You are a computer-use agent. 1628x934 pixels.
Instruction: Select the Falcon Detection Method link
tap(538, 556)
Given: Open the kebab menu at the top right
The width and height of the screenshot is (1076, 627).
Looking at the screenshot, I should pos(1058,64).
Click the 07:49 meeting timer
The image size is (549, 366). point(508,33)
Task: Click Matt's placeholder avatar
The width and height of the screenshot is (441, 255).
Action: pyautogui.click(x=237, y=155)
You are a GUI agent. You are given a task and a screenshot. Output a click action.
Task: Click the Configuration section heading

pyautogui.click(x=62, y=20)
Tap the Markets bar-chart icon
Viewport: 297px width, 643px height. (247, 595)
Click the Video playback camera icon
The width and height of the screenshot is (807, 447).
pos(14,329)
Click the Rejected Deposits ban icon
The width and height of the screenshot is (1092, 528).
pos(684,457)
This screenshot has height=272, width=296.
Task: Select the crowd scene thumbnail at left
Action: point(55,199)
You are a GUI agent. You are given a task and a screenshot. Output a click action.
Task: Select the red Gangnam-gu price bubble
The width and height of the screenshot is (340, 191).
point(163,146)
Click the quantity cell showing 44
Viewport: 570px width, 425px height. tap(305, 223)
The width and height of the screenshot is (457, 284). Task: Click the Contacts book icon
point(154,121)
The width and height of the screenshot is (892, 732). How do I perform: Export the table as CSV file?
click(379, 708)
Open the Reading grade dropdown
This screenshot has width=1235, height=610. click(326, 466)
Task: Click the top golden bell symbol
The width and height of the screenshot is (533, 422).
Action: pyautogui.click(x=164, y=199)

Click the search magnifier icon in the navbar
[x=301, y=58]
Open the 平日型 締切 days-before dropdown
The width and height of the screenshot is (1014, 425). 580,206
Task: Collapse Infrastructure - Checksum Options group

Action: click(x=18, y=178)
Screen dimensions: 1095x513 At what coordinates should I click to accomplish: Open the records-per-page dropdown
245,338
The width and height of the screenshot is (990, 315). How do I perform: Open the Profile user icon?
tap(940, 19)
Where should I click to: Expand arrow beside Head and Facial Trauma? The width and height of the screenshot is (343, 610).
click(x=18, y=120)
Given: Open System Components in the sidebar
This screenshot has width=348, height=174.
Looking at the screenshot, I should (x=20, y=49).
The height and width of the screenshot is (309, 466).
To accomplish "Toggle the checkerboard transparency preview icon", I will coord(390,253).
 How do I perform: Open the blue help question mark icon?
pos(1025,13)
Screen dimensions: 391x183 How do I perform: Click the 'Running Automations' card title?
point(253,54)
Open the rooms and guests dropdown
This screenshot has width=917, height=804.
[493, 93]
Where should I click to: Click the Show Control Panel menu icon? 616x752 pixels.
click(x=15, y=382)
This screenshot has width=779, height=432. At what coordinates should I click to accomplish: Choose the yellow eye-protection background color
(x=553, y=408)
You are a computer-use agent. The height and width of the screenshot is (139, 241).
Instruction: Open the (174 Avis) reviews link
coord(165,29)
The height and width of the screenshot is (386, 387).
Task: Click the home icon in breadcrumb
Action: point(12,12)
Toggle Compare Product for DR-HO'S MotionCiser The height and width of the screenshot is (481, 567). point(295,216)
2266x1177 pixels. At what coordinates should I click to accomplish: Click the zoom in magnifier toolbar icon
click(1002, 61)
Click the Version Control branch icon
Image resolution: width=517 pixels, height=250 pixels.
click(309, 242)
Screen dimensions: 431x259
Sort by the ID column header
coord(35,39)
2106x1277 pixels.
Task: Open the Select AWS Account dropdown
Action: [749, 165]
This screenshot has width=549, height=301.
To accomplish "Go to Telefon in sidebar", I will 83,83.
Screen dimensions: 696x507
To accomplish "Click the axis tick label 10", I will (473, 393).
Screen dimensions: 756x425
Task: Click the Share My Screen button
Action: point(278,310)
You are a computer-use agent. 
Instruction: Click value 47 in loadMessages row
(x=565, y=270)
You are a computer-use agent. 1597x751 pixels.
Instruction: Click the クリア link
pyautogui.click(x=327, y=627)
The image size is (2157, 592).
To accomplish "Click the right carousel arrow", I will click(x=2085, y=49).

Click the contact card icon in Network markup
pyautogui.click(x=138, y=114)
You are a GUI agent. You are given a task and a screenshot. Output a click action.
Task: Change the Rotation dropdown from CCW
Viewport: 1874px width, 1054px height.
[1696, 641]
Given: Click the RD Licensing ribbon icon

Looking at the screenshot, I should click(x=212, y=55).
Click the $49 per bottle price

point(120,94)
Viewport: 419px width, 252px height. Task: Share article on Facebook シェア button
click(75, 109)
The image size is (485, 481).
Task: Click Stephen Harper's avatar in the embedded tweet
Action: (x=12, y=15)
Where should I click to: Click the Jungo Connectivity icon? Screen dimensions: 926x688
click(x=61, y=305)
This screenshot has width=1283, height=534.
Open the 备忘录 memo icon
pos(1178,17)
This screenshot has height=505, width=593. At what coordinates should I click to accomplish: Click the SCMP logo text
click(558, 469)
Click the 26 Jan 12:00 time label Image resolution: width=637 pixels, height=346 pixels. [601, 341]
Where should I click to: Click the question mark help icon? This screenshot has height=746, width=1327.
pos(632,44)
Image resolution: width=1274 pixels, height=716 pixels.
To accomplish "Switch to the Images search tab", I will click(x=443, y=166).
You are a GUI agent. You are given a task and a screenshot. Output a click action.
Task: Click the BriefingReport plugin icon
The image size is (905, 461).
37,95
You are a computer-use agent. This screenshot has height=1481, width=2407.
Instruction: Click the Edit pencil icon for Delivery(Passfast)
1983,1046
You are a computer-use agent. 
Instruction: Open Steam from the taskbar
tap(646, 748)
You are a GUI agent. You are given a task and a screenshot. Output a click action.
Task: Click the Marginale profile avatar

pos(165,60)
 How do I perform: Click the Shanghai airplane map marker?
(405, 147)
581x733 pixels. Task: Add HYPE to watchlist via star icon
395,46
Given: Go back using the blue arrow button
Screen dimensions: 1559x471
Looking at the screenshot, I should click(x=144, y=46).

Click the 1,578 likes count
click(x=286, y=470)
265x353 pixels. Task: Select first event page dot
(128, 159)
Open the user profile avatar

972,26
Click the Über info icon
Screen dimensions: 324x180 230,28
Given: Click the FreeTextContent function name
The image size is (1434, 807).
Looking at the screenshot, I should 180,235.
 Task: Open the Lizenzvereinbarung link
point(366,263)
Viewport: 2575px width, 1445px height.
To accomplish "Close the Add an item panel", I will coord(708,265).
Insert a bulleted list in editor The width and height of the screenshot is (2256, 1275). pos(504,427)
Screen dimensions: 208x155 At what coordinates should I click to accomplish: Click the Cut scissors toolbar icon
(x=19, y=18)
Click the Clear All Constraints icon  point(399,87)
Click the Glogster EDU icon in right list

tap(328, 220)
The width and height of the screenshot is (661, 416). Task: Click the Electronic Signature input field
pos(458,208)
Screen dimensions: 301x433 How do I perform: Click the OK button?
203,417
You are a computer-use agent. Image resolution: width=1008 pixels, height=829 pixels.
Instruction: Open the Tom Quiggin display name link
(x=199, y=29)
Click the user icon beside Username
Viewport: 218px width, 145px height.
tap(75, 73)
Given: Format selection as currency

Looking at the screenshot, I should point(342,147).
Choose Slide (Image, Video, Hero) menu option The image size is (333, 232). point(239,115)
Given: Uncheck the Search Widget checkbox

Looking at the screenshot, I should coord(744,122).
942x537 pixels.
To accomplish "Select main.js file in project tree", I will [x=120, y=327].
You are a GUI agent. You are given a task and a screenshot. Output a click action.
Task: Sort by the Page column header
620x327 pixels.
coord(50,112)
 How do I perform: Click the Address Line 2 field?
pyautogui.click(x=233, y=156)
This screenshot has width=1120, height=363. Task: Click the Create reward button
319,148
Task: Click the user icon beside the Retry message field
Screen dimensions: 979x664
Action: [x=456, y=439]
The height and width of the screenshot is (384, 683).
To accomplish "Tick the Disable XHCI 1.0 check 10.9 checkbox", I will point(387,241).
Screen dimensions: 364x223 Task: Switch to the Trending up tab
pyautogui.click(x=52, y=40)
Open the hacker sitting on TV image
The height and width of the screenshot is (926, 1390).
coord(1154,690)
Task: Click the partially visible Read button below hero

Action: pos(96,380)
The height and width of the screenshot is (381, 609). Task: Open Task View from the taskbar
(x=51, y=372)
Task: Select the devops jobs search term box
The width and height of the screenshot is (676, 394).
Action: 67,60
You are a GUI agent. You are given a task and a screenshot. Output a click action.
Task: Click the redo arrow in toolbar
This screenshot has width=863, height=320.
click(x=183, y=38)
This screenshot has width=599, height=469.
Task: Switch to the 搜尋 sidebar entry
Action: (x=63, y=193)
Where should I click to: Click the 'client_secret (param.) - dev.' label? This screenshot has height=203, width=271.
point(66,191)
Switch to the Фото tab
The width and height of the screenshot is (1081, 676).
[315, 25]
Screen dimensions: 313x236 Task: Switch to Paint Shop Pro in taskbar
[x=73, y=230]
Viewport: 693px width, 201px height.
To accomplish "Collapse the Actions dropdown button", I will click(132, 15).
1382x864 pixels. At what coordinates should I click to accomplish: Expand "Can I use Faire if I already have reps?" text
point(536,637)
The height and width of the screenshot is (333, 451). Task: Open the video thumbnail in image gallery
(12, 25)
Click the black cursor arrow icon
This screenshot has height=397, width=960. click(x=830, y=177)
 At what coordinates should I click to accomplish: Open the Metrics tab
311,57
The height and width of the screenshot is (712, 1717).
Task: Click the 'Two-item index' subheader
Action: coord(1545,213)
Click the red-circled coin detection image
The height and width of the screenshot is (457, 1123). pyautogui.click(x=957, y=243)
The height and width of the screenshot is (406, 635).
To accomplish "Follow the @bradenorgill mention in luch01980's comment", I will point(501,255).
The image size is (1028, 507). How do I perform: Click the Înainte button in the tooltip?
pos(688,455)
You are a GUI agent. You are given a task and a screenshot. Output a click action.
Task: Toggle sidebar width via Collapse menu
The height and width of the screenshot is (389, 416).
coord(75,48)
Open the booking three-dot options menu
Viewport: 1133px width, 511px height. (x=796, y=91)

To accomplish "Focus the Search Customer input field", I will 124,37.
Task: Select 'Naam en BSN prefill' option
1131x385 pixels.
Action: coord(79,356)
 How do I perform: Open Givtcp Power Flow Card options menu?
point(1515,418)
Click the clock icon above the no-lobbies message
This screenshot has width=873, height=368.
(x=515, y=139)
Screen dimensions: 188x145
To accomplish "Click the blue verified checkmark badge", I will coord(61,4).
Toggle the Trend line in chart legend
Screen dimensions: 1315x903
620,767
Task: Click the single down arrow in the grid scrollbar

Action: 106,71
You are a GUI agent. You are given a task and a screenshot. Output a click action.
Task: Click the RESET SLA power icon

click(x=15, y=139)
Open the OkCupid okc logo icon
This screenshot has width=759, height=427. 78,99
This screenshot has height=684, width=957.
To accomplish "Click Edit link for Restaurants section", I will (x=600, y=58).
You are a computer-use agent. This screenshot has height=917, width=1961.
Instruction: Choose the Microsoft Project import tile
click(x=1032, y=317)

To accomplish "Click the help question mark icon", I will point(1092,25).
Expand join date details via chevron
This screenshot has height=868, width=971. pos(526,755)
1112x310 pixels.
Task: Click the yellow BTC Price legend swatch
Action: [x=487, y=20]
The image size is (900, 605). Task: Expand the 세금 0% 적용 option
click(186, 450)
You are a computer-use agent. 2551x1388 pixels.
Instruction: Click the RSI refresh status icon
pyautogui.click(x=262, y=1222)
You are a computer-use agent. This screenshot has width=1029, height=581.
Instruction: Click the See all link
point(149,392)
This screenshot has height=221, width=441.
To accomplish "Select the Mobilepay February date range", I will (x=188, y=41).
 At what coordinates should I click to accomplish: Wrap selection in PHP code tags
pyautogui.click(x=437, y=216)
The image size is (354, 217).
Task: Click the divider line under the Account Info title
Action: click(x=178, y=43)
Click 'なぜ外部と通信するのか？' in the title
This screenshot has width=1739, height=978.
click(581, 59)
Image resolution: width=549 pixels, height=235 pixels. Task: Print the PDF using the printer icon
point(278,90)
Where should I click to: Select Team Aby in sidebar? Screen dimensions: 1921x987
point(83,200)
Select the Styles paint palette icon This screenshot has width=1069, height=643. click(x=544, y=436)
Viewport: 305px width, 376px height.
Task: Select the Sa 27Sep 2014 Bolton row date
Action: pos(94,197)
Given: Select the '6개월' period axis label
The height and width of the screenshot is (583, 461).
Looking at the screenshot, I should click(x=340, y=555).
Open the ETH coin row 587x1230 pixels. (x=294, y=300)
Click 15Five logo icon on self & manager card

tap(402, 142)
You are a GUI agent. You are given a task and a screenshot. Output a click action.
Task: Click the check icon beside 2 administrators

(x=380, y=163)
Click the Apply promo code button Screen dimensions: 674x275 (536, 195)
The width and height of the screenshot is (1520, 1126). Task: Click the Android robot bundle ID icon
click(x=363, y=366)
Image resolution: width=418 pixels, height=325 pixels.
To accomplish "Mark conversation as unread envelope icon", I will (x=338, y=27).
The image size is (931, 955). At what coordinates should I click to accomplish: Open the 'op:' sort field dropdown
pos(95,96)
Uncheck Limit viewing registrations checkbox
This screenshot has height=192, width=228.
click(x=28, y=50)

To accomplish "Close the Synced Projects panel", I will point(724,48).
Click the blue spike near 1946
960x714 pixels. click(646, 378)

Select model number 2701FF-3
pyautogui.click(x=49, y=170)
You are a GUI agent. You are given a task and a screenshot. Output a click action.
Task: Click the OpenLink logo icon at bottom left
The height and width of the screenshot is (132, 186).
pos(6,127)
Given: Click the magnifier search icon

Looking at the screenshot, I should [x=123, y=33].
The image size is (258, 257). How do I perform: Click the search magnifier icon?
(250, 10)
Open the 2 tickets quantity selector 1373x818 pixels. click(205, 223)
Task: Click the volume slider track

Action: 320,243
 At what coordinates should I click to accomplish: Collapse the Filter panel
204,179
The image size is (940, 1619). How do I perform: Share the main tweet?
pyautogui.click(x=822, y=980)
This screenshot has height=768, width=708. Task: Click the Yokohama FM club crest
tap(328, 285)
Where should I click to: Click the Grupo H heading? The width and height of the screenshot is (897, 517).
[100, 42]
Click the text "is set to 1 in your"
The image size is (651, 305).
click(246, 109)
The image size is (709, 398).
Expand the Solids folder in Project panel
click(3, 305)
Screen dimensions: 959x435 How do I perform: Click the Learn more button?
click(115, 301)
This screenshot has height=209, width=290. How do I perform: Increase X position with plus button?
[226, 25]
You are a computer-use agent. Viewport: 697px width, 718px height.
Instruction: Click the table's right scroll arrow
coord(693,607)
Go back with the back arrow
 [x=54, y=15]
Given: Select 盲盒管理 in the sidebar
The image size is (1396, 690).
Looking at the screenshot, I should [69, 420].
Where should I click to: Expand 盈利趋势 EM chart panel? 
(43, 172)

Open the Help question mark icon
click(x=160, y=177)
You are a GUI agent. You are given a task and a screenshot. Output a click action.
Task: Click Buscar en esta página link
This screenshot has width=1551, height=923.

——————

Task to carry out —
Copy everything in the material from the line containing "Screen dimensions: 208x155" down to the line containing "will [x=120, y=327].", both of those lines included, exactly as they appear.

Exercise solution —
Screen dimensions: 208x155 At what coordinates should I click to accomplish: Click the Cut scissors toolbar icon
(x=19, y=18)
Click the Clear All Constraints icon  point(399,87)
Click the Glogster EDU icon in right list

tap(328, 220)
The width and height of the screenshot is (661, 416). Task: Click the Electronic Signature input field
pos(458,208)
Screen dimensions: 301x433 How do I perform: Click the OK button?
203,417
You are a computer-use agent. Image resolution: width=1008 pixels, height=829 pixels.
Instruction: Open the Tom Quiggin display name link
(x=199, y=29)
Click the user icon beside Username
Viewport: 218px width, 145px height.
tap(75, 73)
Given: Format selection as currency

Looking at the screenshot, I should point(342,147).
Choose Slide (Image, Video, Hero) menu option The image size is (333, 232). point(239,115)
Given: Uncheck the Search Widget checkbox

Looking at the screenshot, I should coord(744,122).
942x537 pixels.
To accomplish "Select main.js file in project tree", I will [x=120, y=327].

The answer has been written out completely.